→ WHAT YOU NEED TO DO
**1)** Answer these questions from the dog bite prevention page:
(a) On what dates does National Dog Bite Prevention Week fall?
(b) About how many people in the United States were reported bitten by dogs in 2011?
(c) In the WAIT guidance, what does the letter A tell a child to do?
**2)** According to the dog bite prevention page, why should owners, parents and children take steps around dogs? Answer in one to three sentences.
++++ EXCERPT ++++
National Dog Bite Prevention Week is May 15-21st
“Dooes yoor doog baight?”
So began one of Peter Sellers’ funniest 20 seconds in movie history.
Except dog bites aren’t funny. The facts:
- Almost 5 million people were reported bitten by dogs in 2011 in the United States.
- Nearly 1 million Americans, primarily children and senior citizens, require medical attention for dog bite wounds EVERY YEAR.
Whether you place the primary responsibility for those disturbing statistics with the human or the dog, there are steps owners and especially parents and children can take to minimize risk.
First, NEVER leave an infant or young child alone with a dog!
Additionally, parents can teach their children to WAIT
W – Wait to see if the dog looks friendly. If the dog looks afraid or angry, STOP and walk away slowly.
A – Ask the owner for permission to pet the dog. If the owner says no or there is no owner present, STOP and walk away slowly.
++++ RAW DATA ++++
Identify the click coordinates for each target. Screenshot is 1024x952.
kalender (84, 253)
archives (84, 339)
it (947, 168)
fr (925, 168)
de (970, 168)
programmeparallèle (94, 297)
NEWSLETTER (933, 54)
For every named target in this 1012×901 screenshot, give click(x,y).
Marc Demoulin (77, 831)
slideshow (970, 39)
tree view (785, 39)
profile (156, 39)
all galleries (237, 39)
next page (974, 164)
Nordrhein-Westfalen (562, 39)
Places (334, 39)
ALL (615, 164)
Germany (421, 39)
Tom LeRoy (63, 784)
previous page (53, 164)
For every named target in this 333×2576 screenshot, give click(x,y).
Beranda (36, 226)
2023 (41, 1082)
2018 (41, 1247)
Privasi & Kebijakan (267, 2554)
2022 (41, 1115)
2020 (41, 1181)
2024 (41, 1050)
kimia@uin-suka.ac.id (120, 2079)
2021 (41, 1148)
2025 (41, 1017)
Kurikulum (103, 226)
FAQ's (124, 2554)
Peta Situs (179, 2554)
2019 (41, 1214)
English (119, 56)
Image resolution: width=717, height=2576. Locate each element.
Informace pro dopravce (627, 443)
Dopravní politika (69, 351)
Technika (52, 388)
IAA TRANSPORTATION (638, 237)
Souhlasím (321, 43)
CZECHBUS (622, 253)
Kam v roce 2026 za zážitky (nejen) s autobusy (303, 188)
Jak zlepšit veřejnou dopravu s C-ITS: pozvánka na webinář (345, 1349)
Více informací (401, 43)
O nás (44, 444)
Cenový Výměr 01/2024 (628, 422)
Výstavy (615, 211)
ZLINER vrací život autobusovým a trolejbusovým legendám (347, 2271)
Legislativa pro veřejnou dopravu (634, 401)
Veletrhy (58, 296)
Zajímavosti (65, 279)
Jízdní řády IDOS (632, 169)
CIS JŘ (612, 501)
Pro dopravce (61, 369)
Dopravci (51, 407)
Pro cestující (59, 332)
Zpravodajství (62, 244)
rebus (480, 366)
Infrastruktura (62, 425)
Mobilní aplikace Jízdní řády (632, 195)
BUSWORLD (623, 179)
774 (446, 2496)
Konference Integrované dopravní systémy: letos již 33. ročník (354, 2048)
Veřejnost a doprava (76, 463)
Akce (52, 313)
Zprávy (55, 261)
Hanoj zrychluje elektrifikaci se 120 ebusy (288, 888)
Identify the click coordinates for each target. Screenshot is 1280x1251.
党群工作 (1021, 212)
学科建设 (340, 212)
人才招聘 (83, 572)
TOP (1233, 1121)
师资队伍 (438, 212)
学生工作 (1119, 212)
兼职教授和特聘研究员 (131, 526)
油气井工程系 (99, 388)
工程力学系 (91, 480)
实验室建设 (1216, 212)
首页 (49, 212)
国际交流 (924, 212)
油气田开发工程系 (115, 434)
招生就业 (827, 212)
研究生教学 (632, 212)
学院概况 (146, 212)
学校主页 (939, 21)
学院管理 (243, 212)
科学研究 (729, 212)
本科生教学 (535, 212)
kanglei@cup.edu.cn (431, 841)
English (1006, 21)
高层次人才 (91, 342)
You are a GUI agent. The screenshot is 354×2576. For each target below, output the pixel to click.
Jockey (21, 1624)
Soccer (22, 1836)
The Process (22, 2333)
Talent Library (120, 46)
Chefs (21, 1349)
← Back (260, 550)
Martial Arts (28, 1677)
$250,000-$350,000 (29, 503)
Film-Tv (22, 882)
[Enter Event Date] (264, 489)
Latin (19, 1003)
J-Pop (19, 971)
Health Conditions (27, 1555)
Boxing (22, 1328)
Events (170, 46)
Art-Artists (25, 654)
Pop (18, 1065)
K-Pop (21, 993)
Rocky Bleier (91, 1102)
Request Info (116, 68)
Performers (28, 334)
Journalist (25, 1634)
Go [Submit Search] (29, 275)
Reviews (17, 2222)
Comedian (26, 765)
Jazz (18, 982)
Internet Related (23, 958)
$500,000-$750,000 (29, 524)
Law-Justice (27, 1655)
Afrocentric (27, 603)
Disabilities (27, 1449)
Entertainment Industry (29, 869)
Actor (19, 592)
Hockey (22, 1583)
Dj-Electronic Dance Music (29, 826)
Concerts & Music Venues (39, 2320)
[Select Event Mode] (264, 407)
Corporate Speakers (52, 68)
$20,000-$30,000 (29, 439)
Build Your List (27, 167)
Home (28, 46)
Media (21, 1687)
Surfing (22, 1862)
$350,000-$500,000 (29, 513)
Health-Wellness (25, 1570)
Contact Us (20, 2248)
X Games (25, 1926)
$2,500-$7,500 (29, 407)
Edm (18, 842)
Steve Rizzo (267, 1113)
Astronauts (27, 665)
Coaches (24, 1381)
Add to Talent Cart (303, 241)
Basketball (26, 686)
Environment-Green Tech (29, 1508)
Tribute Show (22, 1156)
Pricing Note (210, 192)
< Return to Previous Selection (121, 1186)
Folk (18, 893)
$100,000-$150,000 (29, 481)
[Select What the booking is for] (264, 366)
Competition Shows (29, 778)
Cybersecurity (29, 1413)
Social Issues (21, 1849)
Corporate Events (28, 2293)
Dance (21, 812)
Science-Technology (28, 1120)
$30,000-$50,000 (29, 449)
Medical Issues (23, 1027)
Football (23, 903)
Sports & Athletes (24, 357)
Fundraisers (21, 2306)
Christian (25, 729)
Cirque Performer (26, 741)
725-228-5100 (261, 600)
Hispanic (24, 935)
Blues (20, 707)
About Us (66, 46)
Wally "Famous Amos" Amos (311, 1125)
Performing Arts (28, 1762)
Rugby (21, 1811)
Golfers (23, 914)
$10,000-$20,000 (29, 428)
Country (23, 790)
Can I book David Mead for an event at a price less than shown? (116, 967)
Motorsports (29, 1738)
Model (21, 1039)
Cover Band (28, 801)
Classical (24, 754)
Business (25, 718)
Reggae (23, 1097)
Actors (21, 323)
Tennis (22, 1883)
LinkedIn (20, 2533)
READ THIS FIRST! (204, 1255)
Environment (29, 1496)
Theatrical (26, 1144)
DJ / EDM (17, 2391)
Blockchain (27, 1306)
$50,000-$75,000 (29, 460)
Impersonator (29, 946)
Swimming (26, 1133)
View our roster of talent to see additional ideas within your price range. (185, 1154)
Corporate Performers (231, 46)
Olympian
++++
→ RESPONSES TO THE EXERCISE
**1)**
(a) May 15-21st.
(b) Almost 5 million.
(c) Ask the owner for permission to pet the dog.

**2)** They should take steps to minimize risk. Almost 5 million people in the United States were reported bitten by dogs in 2011. Nearly 1 million Americans, mostly children and senior citizens, need medical attention for dog bite wounds every year.